La première conférence interministérielle sur la santé et l’environnement a eu lieu il y a quelques jours, du 26 au 29 août, au Gabon. On en a peu entendu parler. Il faut dire que, selon un journaliste du Monde sur place, la conférence se serait « parfois enlisée, entre débats sémantiques et fastes protocolaires, faisant craindre une énième déclaration d’intention sans lendemains« .

Les trois jours se sont cependant terminés sur une déclaration signée par les 80 ministres de la santé et de l’environnement venus des 53 états africains. Ils se sont engagé à mieux coordonner leurs actions. Très bien, mais encore ?
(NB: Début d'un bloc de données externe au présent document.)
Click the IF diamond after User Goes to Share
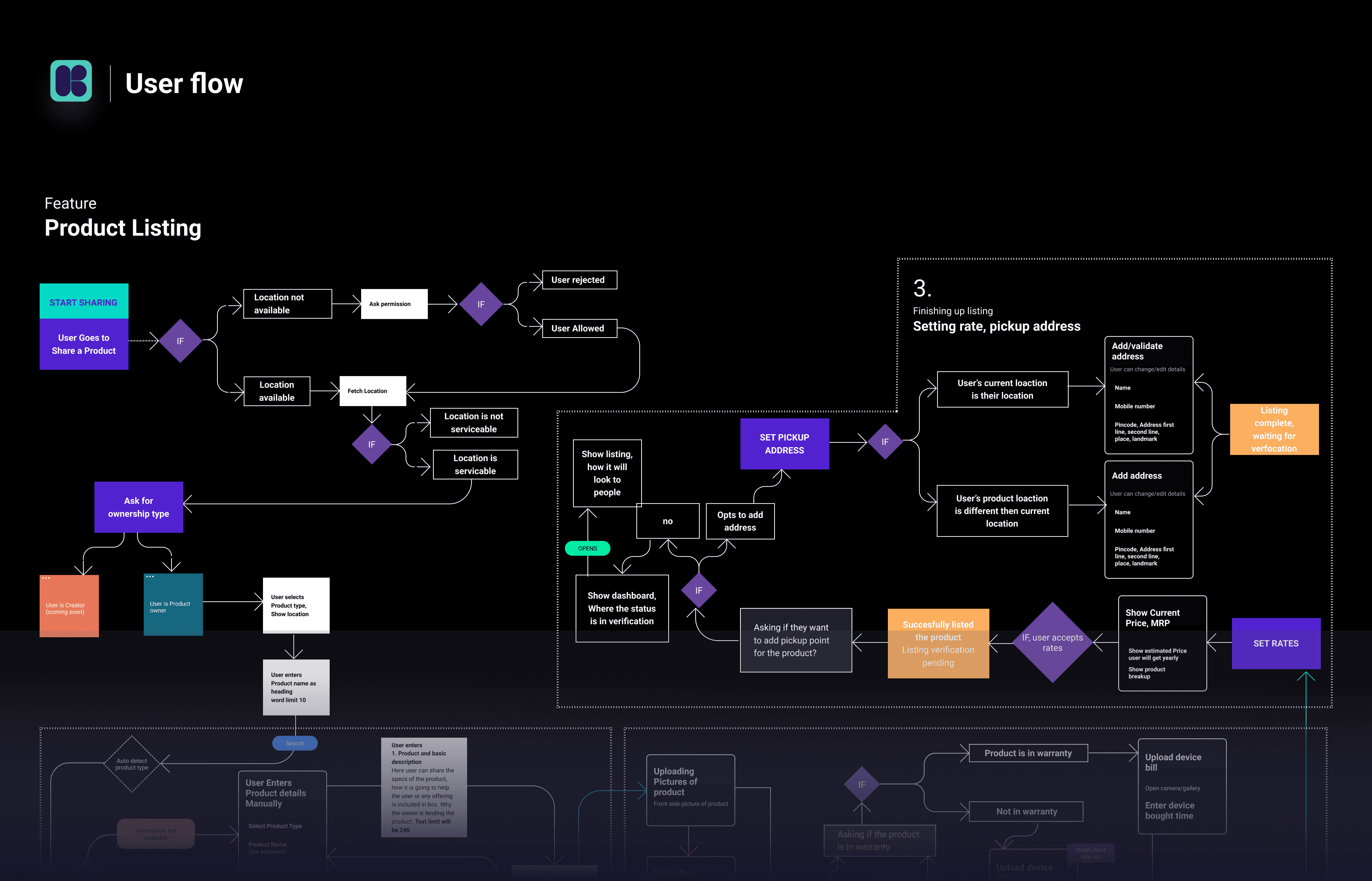Viewport: 1372px width, 881px height. [180, 341]
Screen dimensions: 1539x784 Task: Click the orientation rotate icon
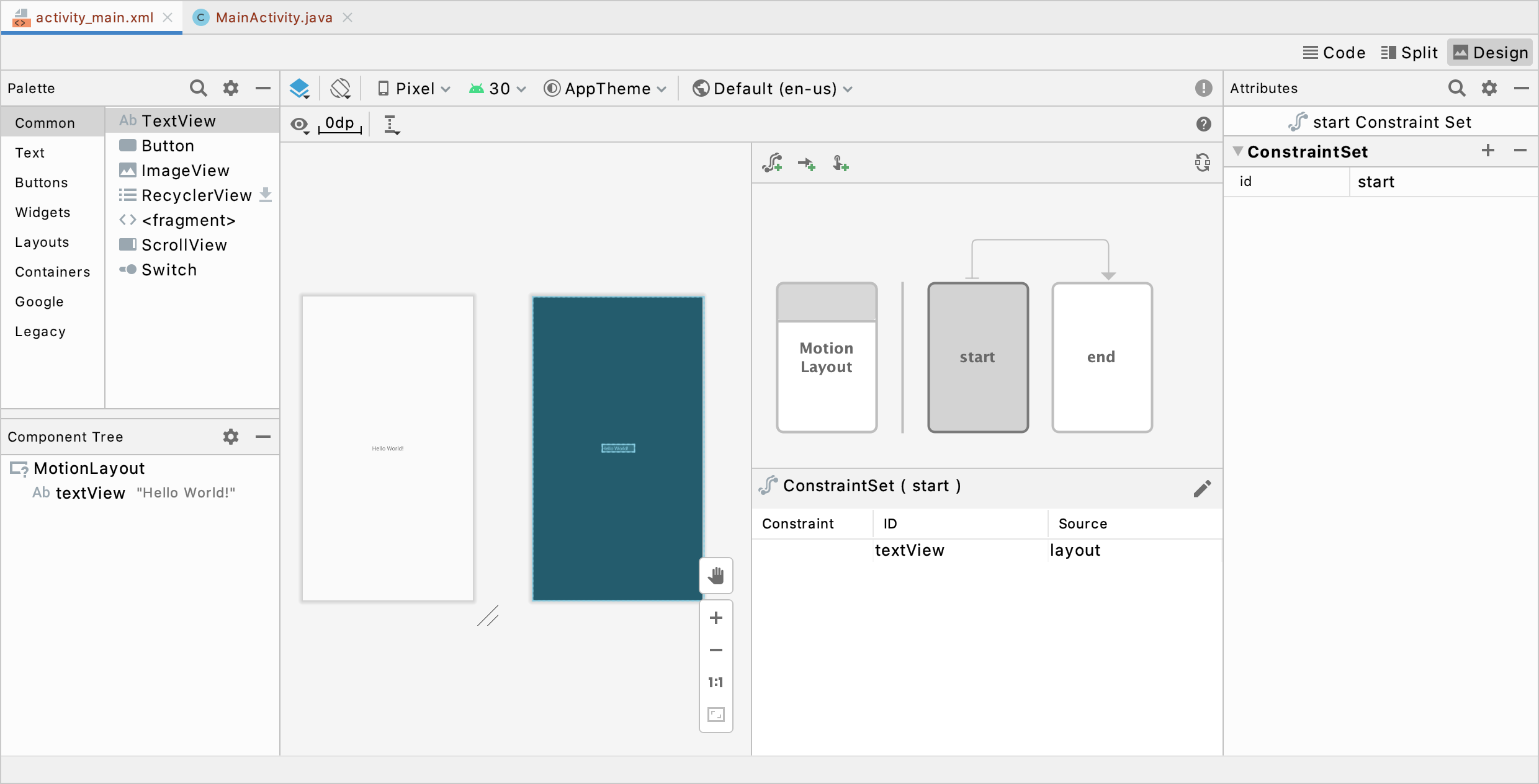pos(341,89)
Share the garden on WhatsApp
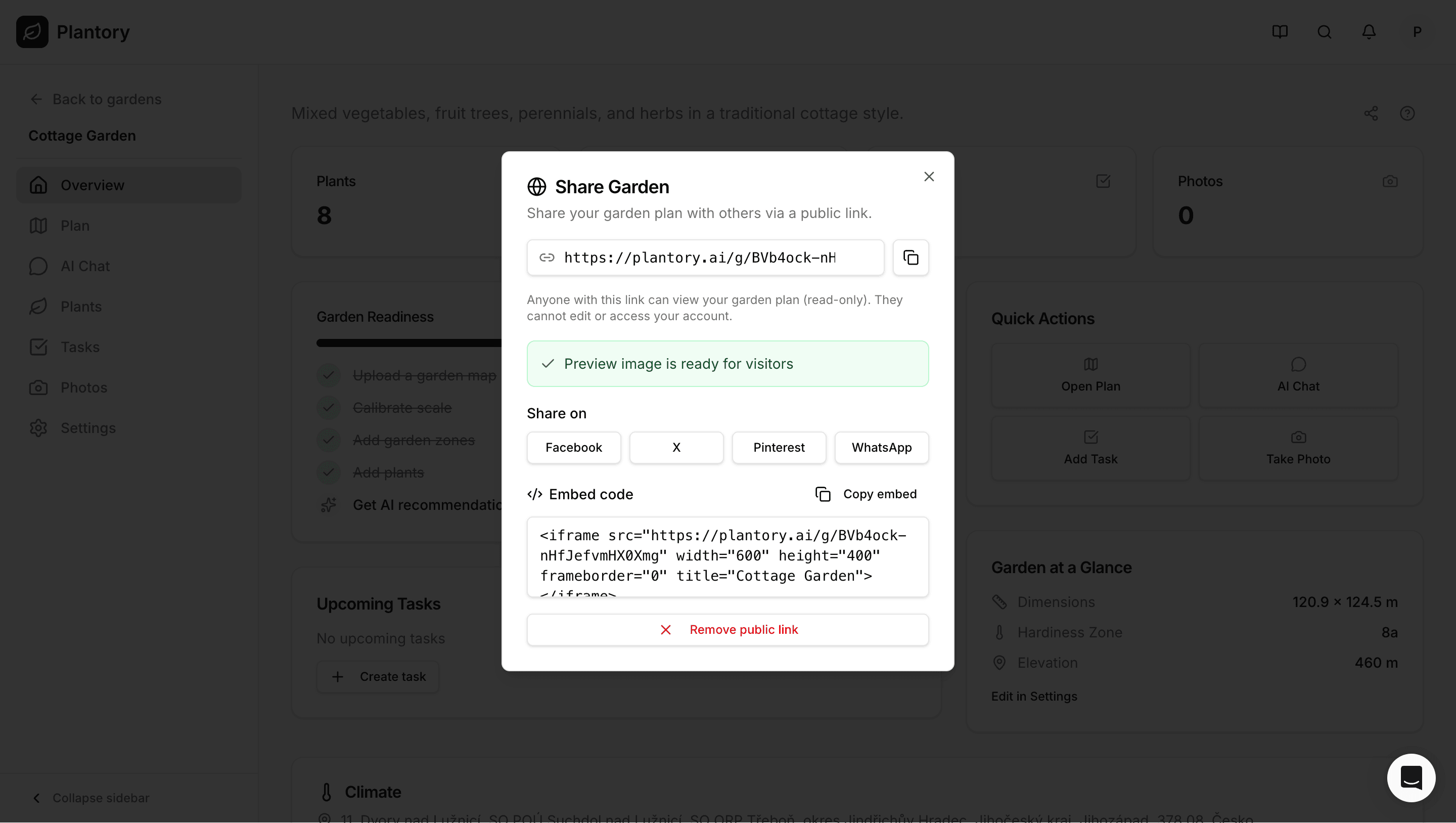1456x823 pixels. coord(881,448)
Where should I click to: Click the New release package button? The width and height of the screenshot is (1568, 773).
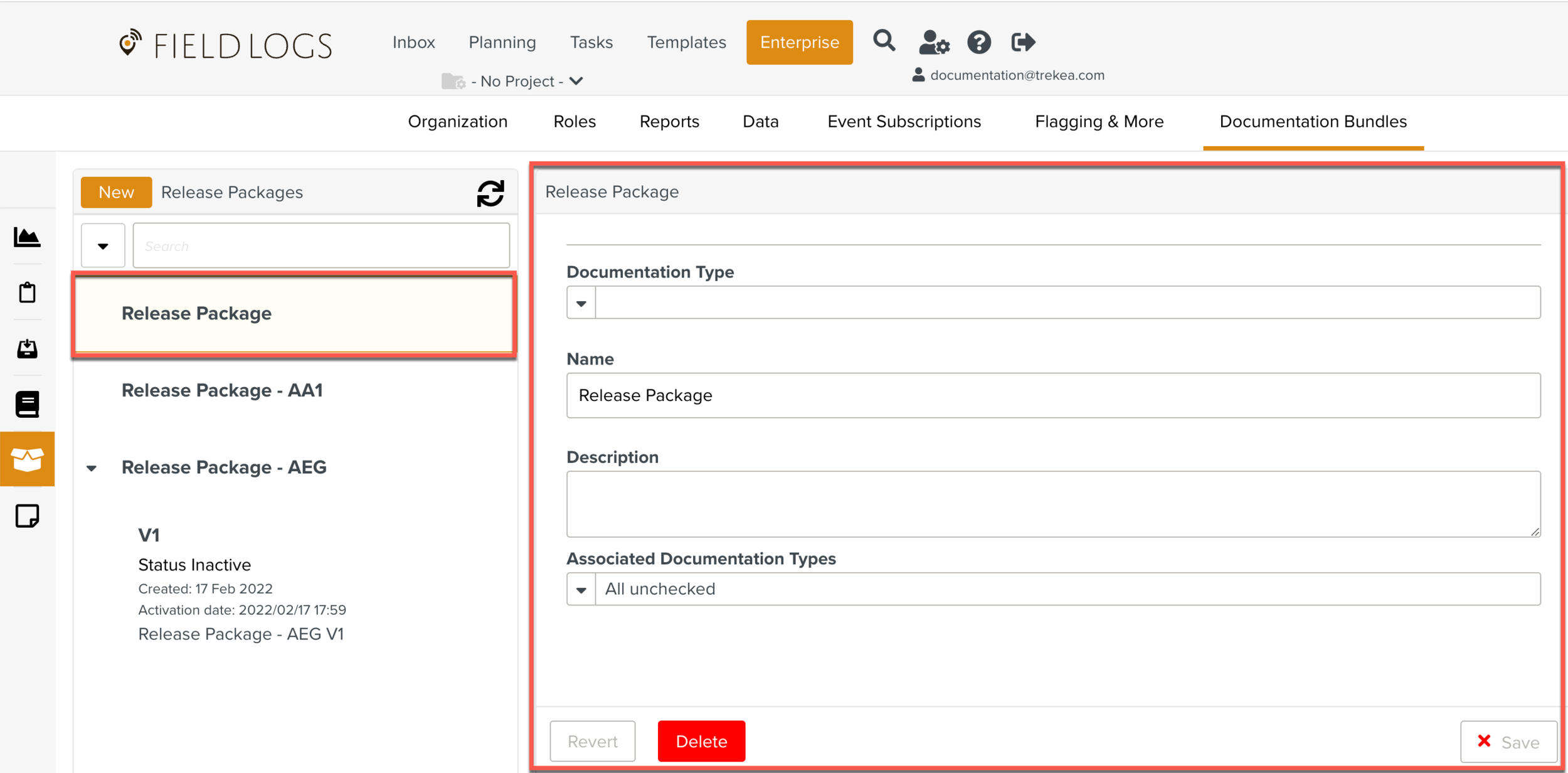tap(116, 192)
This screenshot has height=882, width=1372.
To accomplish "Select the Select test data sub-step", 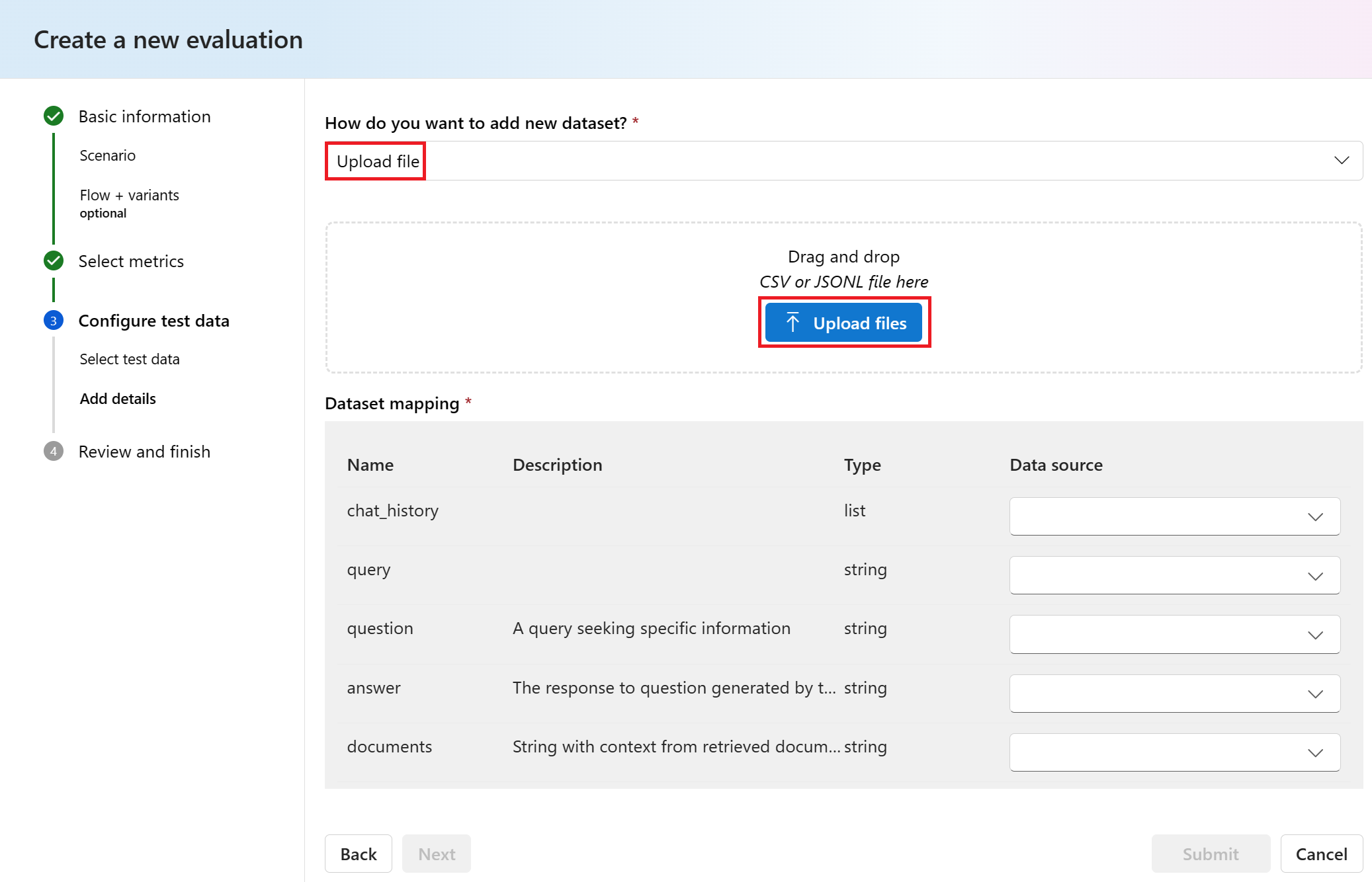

Je trouve que le plus intéressant se situe dans ce qu’ils reconnaissent comme préalables. Pas de scoop bien entendu, mais ce n’est pas si facile de le faire écrire noir sur blanc à des gouvernements :

L’émergence de nouveaux risques environnementaux (réchauffement climatique, extensions industrielles, risques biotechnologiques, utilisation de nouvelles technologies) font peser d’autres menaces sur la santé des populations ;

L’Afrique est de toutes les régions la plus vulnérable aux conséquences des risques environnementaux sur la santé;

La gestion appropriée de l’environnement et de la santé a un impact positif sur l’économie nationale, entre autre par le biais de l’accélération des investissements étrangers et du tourisme ;

La sécurité peut être atteinte grâce à un environnement sain.

Pour les engagements, je vous laisse les découvrir ici. Rien de concret, ils restent très vagues, et n’engagent pas à grand chose, comme d’habitude. Reste à voir ce que va en fait chaque état. La seconde édition de la conférence devrait avoir lieu avant la fin 2010.